Ioșia (/ro/; Őssi) is an outlying quarter (or district) in Oradea, Romania. It is a mix of both high-rise housing blocks built in Communist times as well as low-density housing. The quarter is an exurban environment — that is, in between a rural area and a suburban environment. It is located in the city's far southwest, and, although there is good infrastructure in terms of education, shopping, and, to some extent, transportation, the quarter still has a significant number of unpaved roads and country-style houses. Ioșia is usually divided into three areas: Ioșia Nord, Calea Aradului, and between those two, Ioșia Veche.

Of the three areas of Ioșia, Ioșia Nord is the most developed, having 2 high schools, 1 kindergarten, 1 swimming pool, many supermarkets and a direct transportation line to the University of Oradea (being one of the two districts which have direct transportation to the University). It is also a beautiful place to take a walk, mainly because of the Crișul Repede river which separates Ioșia Nord from the Rogerius district.

On the current site of the Ioșia Swimming Pool Complex, there was a place called La Groapă, where people bathed near the Criș River due to the thermal water’s excellent healing properties. The investment was kept secret because it was too expensive to be approved by the authorities at the time, and it was carried out through patriotic labor, with local businesses also contributing everything necessary. Moreover, the project included an Olympic-size pool, but during construction, Nicolae Ceaușescu visited Oradea for a work-related visit. Fearing they would be discovered, the builders buried the pool. It was never uncovered, and one of the two main buildings of the swimming pool complex was built over it.

Calea Aradului, lying on the southern part of Oradea, is, as its name says, the way to Arad, another county in Romania. The Oradea Airport is located here, at the town exit.

Ioșia Veche (Old = Vechi in Romanian) is entirely composed of houses, being the only one of the three areas with some unpaved roads.

The quarter is one of the most beautiful in Oradea because it maintains a rustic, rural feel which still being relatively built-up and close to the city.

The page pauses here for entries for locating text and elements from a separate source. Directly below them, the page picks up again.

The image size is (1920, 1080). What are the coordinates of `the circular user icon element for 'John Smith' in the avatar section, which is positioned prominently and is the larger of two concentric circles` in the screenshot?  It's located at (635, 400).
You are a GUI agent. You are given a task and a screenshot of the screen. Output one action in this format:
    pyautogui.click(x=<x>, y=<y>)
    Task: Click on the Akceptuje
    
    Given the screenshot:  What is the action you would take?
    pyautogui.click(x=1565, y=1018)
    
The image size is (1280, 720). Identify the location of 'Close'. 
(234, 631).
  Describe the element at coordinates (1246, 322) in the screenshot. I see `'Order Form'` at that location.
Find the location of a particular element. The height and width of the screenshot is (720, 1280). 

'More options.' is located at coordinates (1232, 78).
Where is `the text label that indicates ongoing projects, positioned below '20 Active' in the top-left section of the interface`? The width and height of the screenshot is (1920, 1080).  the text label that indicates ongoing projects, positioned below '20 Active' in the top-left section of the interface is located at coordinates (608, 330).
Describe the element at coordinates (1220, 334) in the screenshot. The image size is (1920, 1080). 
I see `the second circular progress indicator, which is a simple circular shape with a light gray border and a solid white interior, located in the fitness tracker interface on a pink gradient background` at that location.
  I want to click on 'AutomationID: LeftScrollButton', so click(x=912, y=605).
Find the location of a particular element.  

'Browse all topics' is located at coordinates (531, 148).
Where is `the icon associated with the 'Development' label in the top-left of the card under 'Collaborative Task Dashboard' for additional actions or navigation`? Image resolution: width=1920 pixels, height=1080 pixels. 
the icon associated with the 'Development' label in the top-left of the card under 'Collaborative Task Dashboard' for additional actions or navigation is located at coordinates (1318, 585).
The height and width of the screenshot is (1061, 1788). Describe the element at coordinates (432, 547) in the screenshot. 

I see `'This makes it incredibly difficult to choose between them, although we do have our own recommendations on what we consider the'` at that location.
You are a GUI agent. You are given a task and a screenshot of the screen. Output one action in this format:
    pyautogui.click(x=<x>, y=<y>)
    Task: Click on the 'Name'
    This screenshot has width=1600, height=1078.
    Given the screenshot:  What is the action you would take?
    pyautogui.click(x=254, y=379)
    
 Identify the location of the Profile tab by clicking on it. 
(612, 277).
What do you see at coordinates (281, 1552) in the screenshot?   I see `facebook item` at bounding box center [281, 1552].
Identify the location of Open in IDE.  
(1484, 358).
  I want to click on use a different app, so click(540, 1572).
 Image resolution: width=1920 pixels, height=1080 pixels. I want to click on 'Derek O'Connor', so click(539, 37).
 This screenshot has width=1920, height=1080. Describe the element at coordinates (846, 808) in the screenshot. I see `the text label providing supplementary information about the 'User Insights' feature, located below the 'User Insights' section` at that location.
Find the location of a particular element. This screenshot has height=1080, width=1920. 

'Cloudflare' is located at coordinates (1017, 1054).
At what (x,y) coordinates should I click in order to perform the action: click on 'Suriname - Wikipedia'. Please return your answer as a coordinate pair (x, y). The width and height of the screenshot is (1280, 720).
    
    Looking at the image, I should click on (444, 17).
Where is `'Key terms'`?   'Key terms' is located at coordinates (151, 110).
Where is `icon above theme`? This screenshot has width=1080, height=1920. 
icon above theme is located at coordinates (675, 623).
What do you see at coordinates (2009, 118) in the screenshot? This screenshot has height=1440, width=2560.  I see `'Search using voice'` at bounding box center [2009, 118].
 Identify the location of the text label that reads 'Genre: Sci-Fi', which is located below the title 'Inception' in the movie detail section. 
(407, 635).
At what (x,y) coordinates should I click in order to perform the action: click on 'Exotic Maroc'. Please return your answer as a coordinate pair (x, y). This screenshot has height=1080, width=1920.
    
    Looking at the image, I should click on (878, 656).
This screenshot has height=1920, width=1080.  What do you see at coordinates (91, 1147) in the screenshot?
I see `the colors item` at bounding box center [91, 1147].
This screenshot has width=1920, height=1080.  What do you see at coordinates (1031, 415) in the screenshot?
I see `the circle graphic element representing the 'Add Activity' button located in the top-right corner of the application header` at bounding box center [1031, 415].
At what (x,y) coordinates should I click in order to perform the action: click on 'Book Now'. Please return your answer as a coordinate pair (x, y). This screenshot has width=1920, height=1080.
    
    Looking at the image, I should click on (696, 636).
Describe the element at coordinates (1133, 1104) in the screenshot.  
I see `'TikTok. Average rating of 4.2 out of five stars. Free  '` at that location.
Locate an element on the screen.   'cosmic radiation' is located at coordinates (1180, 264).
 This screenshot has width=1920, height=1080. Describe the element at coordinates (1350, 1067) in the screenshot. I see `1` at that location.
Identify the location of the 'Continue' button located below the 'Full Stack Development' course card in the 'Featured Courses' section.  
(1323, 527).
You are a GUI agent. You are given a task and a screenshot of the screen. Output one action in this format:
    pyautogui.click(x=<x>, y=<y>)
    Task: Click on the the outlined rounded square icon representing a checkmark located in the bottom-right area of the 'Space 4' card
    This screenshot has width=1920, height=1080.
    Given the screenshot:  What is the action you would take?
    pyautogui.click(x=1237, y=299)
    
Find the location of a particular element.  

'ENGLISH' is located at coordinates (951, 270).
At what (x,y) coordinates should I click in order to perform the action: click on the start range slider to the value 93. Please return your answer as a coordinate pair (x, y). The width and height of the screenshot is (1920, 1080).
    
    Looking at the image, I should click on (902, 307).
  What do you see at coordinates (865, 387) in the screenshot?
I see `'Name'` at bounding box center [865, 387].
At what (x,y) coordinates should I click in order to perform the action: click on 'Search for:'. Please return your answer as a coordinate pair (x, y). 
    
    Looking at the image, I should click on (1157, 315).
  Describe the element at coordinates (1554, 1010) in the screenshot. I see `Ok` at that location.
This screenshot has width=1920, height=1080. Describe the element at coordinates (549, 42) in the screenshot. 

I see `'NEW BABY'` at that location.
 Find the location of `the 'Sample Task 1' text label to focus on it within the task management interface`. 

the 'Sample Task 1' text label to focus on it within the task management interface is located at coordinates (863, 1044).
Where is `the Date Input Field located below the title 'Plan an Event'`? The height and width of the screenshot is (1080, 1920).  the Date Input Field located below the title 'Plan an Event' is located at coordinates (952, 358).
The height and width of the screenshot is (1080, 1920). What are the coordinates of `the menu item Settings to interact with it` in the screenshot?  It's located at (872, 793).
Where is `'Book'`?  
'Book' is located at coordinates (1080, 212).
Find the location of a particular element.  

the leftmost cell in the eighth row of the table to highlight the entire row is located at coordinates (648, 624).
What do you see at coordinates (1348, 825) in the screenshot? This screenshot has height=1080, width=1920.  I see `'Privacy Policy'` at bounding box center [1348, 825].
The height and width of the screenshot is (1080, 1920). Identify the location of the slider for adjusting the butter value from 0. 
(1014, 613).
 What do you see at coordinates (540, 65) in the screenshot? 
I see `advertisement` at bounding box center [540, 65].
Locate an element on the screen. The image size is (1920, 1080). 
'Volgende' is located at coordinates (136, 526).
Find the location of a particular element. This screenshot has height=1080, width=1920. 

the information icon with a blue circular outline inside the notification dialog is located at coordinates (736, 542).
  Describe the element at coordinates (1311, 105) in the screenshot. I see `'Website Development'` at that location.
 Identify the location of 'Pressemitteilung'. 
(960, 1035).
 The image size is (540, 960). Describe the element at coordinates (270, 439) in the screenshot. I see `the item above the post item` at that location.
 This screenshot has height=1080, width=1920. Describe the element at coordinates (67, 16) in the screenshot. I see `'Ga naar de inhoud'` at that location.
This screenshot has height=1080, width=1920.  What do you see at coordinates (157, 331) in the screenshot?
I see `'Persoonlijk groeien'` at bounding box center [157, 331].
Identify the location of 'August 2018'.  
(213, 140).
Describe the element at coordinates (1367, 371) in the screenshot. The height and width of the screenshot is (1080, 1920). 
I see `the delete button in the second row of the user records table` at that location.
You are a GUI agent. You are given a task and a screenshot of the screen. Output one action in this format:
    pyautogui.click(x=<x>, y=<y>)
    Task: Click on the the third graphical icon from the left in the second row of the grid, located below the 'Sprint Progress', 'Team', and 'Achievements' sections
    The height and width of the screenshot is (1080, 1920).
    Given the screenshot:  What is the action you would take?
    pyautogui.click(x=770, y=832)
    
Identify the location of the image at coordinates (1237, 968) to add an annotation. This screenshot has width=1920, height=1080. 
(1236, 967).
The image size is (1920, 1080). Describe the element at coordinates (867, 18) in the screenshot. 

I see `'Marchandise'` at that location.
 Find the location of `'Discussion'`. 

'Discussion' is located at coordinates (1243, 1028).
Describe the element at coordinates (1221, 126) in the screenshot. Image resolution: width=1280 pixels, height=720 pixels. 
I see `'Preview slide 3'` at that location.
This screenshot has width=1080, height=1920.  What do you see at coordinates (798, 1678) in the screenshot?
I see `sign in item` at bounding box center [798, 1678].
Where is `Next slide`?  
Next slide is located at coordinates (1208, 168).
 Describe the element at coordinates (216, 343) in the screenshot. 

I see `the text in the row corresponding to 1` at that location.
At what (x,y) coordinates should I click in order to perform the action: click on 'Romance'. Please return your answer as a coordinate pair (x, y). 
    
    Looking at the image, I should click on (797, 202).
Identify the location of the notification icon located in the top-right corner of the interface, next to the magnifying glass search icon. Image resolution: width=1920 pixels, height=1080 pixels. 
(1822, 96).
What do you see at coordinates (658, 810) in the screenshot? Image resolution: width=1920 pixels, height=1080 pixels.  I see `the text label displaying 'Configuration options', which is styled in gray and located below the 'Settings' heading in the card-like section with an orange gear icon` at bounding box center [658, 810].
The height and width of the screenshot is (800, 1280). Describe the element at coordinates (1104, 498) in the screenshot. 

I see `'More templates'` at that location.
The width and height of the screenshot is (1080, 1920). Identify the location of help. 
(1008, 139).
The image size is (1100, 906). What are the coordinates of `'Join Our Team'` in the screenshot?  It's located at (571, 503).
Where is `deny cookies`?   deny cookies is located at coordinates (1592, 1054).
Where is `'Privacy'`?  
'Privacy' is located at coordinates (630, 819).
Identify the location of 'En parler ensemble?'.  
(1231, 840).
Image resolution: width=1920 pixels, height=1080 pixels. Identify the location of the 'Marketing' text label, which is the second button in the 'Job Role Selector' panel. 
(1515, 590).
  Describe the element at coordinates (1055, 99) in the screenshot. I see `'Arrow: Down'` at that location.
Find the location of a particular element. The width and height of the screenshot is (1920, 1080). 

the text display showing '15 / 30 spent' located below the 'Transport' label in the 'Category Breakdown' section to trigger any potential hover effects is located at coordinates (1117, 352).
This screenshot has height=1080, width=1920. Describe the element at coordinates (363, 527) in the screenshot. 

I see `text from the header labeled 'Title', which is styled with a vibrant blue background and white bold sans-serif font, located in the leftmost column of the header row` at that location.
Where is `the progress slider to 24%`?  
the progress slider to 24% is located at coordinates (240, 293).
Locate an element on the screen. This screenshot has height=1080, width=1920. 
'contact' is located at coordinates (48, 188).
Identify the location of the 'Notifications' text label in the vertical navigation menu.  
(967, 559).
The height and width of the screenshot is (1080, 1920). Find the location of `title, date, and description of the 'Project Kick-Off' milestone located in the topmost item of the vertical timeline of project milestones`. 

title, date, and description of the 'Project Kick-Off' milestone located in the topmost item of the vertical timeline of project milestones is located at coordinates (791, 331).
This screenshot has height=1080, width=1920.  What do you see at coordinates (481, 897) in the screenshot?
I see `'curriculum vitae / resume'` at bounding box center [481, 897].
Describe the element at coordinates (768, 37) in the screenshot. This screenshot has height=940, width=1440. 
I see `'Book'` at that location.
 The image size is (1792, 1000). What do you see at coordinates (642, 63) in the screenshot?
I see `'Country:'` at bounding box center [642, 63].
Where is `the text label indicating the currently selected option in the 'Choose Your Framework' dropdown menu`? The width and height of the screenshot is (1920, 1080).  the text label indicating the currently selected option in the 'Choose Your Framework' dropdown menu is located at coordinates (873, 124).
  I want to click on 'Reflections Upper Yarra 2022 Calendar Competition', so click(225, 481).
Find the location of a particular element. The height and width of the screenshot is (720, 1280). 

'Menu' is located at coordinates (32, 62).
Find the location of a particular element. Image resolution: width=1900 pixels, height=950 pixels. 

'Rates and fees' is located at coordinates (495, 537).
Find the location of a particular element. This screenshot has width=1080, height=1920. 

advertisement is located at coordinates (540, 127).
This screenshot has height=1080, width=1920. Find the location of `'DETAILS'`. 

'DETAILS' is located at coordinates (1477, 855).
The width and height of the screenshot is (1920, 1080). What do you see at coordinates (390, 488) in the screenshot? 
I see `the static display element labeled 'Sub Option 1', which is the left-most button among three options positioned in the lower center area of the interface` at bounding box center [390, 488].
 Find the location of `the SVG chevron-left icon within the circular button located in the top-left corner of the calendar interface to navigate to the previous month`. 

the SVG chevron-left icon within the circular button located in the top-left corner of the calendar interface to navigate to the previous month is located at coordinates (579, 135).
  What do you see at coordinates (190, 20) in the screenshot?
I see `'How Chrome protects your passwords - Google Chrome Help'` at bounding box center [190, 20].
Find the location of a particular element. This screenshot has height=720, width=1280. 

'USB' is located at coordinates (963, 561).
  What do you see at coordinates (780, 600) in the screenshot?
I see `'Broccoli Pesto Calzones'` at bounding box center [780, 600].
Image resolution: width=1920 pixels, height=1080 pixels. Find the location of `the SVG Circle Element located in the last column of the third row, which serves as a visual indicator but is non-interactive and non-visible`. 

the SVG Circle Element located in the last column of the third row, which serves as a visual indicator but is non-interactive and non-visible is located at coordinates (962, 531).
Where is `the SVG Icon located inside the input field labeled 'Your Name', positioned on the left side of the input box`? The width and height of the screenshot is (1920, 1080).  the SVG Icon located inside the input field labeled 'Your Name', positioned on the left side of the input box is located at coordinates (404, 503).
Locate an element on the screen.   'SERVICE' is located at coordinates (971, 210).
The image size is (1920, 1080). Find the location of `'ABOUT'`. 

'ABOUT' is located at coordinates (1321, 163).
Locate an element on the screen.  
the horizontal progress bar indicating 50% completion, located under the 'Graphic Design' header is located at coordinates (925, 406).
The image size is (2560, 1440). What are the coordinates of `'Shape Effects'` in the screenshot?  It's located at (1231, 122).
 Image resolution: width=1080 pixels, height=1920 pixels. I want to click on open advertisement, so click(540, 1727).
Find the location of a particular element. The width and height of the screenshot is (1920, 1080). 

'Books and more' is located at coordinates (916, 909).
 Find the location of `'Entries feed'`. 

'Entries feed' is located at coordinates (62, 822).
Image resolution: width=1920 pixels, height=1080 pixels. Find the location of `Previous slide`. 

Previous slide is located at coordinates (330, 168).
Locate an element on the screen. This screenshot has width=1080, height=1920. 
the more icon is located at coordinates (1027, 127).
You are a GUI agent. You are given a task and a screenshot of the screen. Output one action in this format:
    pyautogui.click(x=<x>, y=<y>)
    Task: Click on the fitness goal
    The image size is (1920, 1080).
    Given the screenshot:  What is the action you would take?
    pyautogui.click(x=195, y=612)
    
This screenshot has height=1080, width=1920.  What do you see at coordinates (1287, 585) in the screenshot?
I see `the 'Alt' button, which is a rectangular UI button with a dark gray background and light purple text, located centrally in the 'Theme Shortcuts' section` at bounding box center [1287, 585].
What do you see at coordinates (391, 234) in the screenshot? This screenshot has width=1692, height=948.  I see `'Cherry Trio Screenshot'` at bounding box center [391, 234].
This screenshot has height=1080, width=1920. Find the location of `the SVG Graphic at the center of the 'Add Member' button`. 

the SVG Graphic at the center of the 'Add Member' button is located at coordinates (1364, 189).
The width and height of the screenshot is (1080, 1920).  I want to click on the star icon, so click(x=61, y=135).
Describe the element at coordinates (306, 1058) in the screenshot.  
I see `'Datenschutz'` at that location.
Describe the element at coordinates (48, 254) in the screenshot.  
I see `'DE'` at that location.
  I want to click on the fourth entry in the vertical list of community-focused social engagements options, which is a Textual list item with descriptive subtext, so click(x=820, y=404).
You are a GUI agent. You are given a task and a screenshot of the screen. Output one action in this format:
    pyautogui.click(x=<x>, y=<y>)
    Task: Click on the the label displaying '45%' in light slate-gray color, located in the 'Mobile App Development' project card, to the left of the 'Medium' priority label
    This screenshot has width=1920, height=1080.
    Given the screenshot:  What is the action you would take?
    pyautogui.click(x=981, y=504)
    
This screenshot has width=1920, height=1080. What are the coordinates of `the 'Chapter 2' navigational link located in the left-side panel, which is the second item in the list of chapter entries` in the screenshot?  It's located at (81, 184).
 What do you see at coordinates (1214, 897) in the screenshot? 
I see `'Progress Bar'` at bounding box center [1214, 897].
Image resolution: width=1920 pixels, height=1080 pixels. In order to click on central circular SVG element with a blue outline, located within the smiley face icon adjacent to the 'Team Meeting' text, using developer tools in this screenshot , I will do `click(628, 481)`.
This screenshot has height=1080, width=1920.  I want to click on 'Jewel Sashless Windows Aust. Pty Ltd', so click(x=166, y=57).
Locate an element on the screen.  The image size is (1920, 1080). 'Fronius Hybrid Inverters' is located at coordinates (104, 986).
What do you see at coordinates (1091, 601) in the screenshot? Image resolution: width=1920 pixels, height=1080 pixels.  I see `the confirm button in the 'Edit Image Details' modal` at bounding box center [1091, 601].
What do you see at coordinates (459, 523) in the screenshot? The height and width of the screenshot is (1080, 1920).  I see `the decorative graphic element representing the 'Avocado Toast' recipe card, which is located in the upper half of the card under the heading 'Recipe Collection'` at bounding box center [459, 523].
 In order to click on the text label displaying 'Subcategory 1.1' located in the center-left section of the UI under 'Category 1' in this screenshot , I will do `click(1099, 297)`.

For tourists, it provides insight into Romanian country life while still being in the city close to all the excellent facilities that Oradea is home to. In Oradea, there is a stereotype about people from Ioșia as being fairly uneducated in comparison to more inner-city urbanites, even though this is changing fast as real estate prices are increasing in the city centre and wealthy people are building large houses (villas) in Ioșia. This neighborhood, is used to belong to the actual Santandrei village, most of the elders living in the area of Ioșia are former Sântandrei village residents.